AIM OF THE TASK> Every line of the records below that holds the word "label" should be copied out.
↓
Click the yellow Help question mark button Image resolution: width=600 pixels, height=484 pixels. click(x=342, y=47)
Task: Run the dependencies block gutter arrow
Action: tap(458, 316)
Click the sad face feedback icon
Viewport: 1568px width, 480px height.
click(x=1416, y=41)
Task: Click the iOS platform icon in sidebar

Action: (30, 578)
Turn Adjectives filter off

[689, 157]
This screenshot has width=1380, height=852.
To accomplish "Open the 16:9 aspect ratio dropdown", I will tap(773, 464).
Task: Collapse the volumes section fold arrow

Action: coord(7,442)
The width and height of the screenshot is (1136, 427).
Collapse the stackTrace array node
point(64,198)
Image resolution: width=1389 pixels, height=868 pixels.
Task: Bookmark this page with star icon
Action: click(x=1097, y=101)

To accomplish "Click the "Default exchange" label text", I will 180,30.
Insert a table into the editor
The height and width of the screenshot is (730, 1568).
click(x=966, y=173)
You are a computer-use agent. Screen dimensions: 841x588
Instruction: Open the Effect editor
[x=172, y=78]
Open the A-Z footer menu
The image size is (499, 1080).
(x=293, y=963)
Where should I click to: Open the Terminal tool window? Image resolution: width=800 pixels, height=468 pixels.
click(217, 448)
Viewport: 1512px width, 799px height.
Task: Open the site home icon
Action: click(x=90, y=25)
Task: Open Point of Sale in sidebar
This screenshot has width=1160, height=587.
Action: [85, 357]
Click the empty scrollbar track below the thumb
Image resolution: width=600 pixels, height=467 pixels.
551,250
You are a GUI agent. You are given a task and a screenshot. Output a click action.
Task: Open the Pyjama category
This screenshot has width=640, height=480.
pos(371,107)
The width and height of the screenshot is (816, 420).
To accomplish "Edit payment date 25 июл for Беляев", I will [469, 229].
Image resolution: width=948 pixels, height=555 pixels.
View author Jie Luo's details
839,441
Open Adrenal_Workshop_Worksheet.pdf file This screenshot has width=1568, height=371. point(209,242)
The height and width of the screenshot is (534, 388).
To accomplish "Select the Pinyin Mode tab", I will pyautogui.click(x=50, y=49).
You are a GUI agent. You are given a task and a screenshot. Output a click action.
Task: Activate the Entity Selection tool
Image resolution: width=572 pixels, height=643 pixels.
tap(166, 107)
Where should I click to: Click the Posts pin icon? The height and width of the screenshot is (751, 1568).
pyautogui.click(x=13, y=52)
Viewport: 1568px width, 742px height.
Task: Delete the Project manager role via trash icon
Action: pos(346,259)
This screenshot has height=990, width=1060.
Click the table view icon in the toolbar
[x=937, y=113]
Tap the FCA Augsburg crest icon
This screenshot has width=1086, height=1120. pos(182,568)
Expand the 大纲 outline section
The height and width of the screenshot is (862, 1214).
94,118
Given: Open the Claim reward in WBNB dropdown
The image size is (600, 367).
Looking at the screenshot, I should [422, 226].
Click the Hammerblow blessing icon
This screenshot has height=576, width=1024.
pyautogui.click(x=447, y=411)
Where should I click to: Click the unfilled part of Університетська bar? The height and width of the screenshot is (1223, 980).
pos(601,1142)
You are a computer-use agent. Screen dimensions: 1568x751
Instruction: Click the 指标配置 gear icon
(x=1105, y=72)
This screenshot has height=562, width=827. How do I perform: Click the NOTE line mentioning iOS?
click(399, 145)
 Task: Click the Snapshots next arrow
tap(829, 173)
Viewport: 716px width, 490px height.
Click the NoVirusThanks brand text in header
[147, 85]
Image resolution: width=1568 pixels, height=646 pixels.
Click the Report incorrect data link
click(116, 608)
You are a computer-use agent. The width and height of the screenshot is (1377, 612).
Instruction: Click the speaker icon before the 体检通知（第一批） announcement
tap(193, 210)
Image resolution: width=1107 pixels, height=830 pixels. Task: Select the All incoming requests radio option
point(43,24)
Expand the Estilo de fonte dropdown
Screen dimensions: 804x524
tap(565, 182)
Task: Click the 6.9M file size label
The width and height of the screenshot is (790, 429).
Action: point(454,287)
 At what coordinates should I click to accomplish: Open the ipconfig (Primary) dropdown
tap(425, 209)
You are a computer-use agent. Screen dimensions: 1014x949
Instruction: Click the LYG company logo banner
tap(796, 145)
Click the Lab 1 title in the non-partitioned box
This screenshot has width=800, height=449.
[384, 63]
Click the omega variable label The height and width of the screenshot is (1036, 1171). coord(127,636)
↑
RESPONSE TO THIS EXERCISE>
To accomplish "Click the "Default exchange" label text", I will 180,30.
Task: Click the 6.9M file size label
Click the omega variable label The height and width of the screenshot is (1036, 1171). coord(127,636)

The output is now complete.